El animal se acercó rápidamente a Canaria de Oro y logró darle un gran beso en el pico. La canaria forcejeó un poco, hasta que finalmente se liberó y lo golpeó en la cara, exclamando:
—¡Te largaste tres días y vienes como un simio sin vergüenza!
El simio, sin enfadarse, la abrazó con ternura y dejó caer sobre sus manos emplumadas muchas monedas-lágrimas.
Contrario a lo que esperaba, ella no estaba feliz.
—¿De dónde salió esto? —preguntó, con tristeza más que con ira.
El simio no respondió de inmediato; miró a su alrededor buscando una distracción, y ahí estaba Gato, que había escuchado toda la conversación.
—¿Tienes comensales? —preguntó con voz pomposa.
—¿Está bien atendido, señor? —añadió, dirigiéndose a Gato, quitándose el sombrero.
—¿Usted quién es? —respondió Gato-Café, molesto y cansado, además de incómodo con la oscuridad del lugar, aunque podía ver claramente.
—Soy Simio de Tierra, el mejor guía que puedes encontrar en la Frontera Principal. ¿Cómo te llamas, ser extraño?
—No soy un ser extraño —contestó Gato, molesto.
—Soy Gato-Café, soy un felino —dijo finalmente.
Simio de Tierra lo miró como si no entendiera y se echó a reír:
—Los gatos solo existen en los cuentos de los viejos. Ya en serio, ¿quién eres y qué quieres? —gritó, apretando el hombro de Gato, quien le respondió con un puñetazo que tumbó el sombrero del simio.
Gato se puso de pie, aventando la silla hacia atrás, listo para pelear, siseando y mostrando sus colmillos. Simio de Tierra, aún en la silla, extendió su palma:
—¡Espera! —dijo, levantándose para recoger su sombrero mientras Canaria de Oro le ofrecía un trapo para limpiar la sangre de Gato.

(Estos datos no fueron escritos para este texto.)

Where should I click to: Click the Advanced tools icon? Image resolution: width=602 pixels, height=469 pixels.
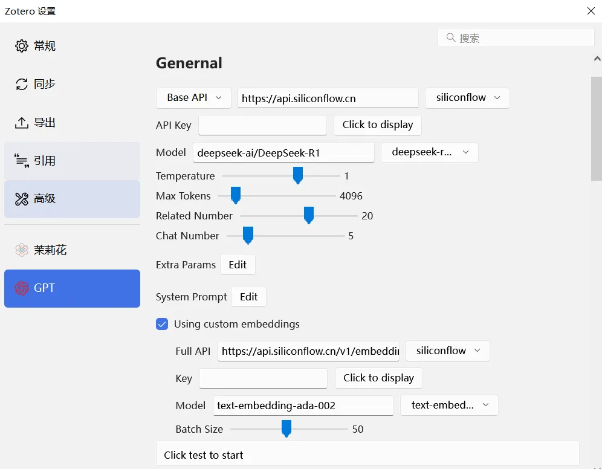coord(22,199)
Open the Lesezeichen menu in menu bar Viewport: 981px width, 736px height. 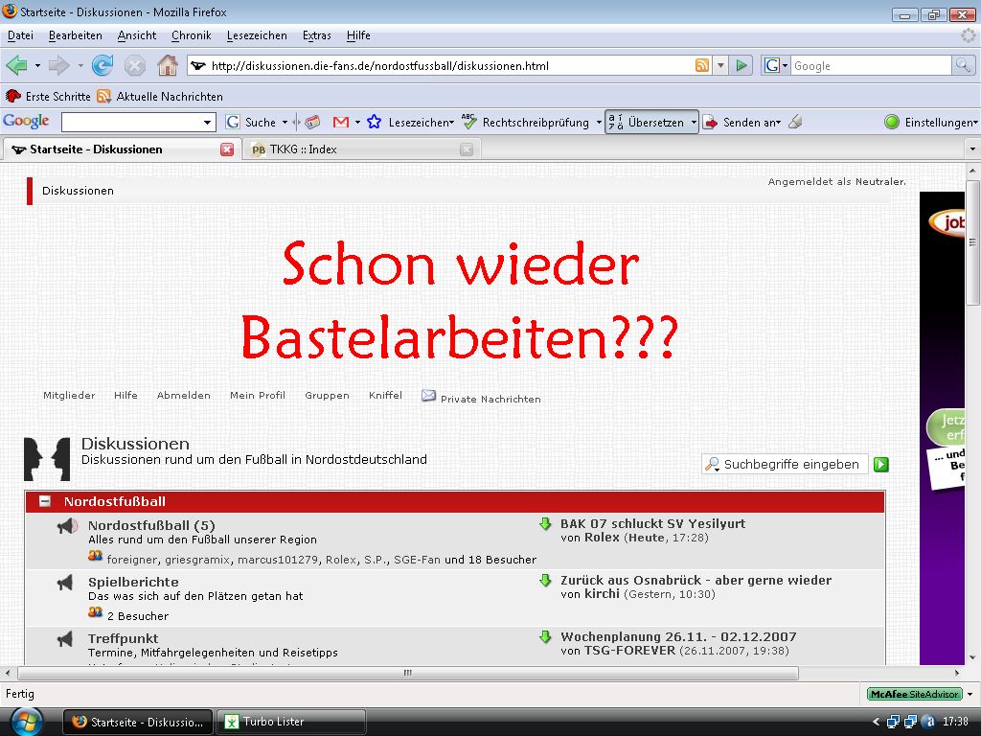[257, 35]
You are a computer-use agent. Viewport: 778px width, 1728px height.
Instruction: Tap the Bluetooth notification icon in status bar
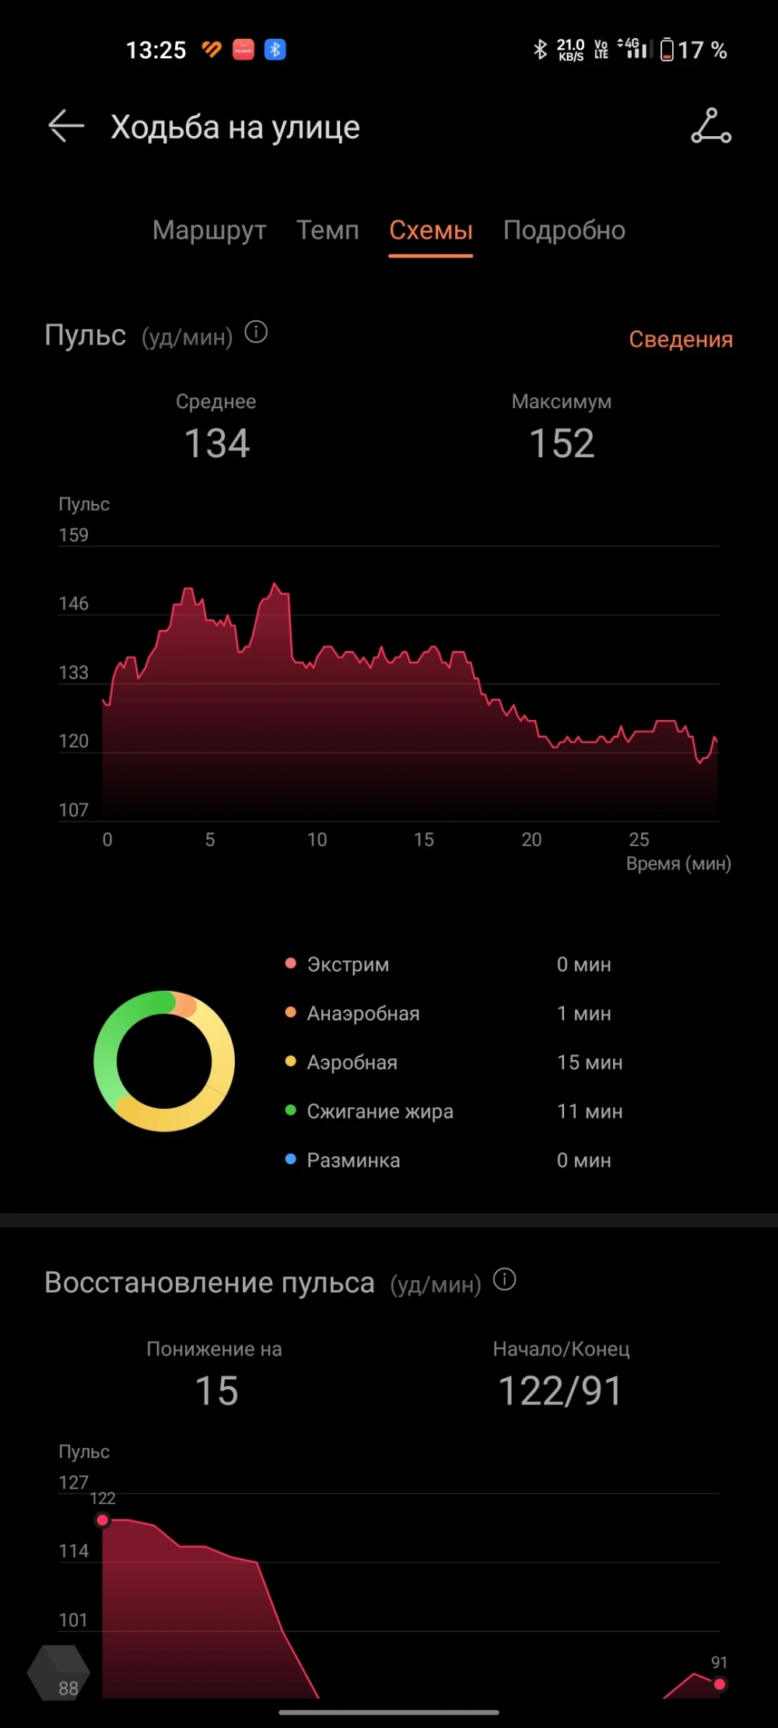tap(275, 50)
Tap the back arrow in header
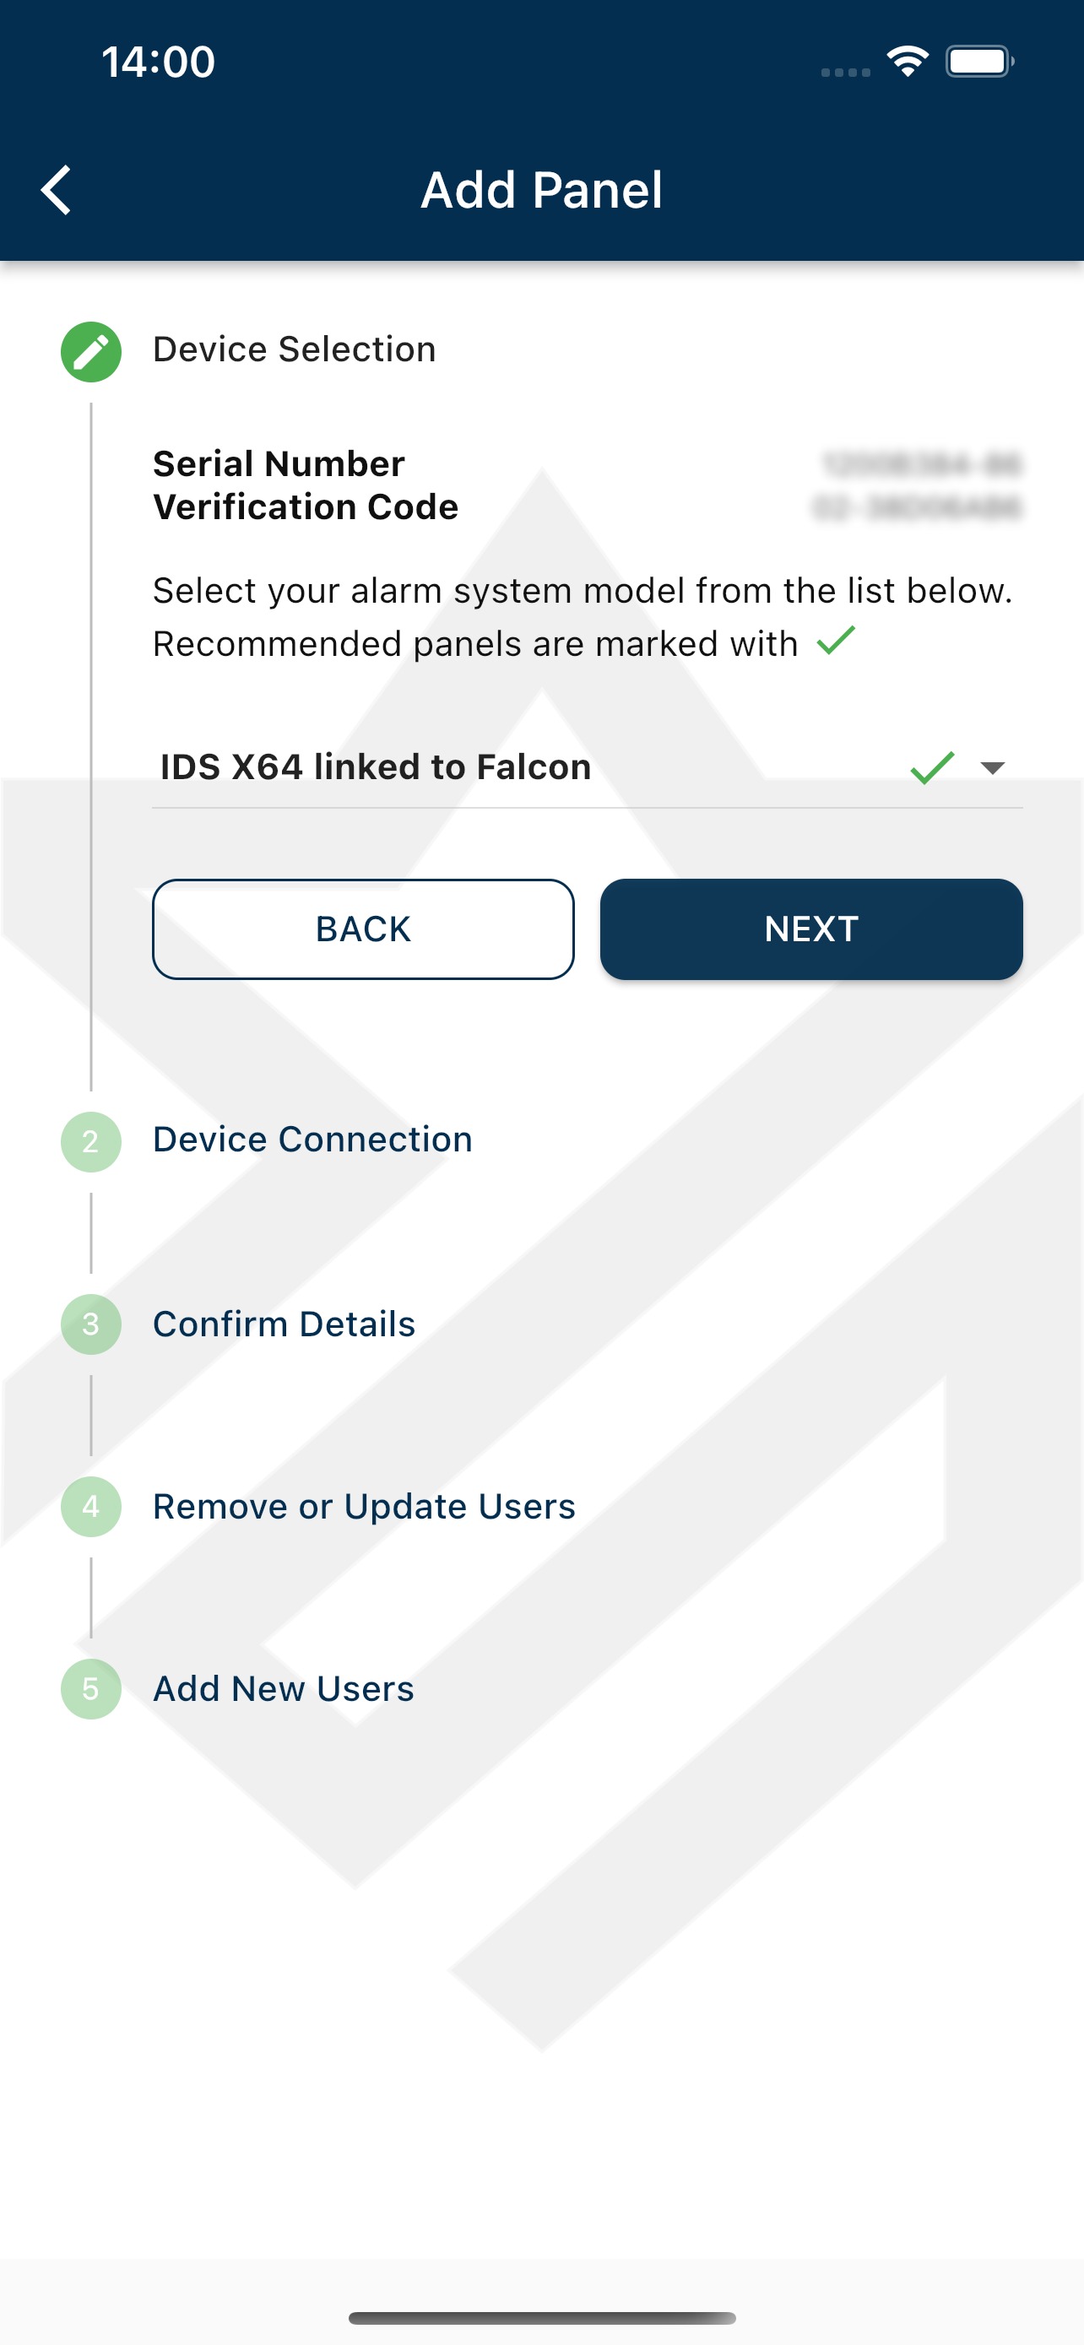1084x2345 pixels. click(x=56, y=190)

—Sabes pelear —comentó, extendiendo la mano al felino—. Te pareces a los cuentos de los viejos, pero me sería útil alguien como tú.
Gato, tranquilizándose, le dio la mano y la apretó con fuerza, jalando a Simio de Tierra cerca de su cara:
—¿Viste una luz muy blanca pasar por aquí?
Simio de Tierra se separó y, sorprendido, miró a Canaria de Oro mientras se sobaba la mano:
—¿Una especie de estrella fugaz? Sí… ¿y tú qué tienes que ver con eso?
—Señálame dónde está —ordenó Gato.
—Muy bien —respondió Simio—. Tú quieres algo, yo quiero algo, negociemos, ¿te parece?
Extendió su mano adolorida, mostrando la sonrisa más grande y extraña que Gato había visto en su vida.
Gato-Café estrechó la mano sin decir nada; algo dentro de él le decía que, en esta situación, no era él quien debía tener miedo.